No, you’re not supposed to store API in the employee refrigerator, the FDA recently had to point out to Syntec Pharma Corp.
In a warning letter detailing a number of quality violations — which was sent July 6 but posted by the agency this week — Syntec failed to control cross-contamination of APIs held at its Farmington, NY facility.
In one of the most forehead-slapping examples of quality lapses, the FDA pointed out that in particular, Syntec kept common chemicals — including weed killer, engine antifreeze coolant and drywall repair products — in the same room as certain API and packaging components. During an inspection, a similar situation was found involving food.
“You also comingled personal food items and unidentified products in unlabeled aluminum bags in the refrigerator where you stored your API and chemicals,” the agency said.

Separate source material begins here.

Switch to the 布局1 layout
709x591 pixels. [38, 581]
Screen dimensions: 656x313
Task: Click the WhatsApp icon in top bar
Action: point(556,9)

The FDA also dinged the company for saying it did not store high-potency API products — but then later admitting that it did repackage a cytotoxic chemotherapy agent. Naturally, this particular point showcased that the company also failed to keep adequate written records, another issue raised by the agency in its letter.
In addition, the FDA said the company’s cleaning procedures were not up to snuff and that it was not performing adequate testing of the API passing through its facility. Syntec has 15 days to respond to the letter, and the agency has recommended that the company hire a CGMP consultant.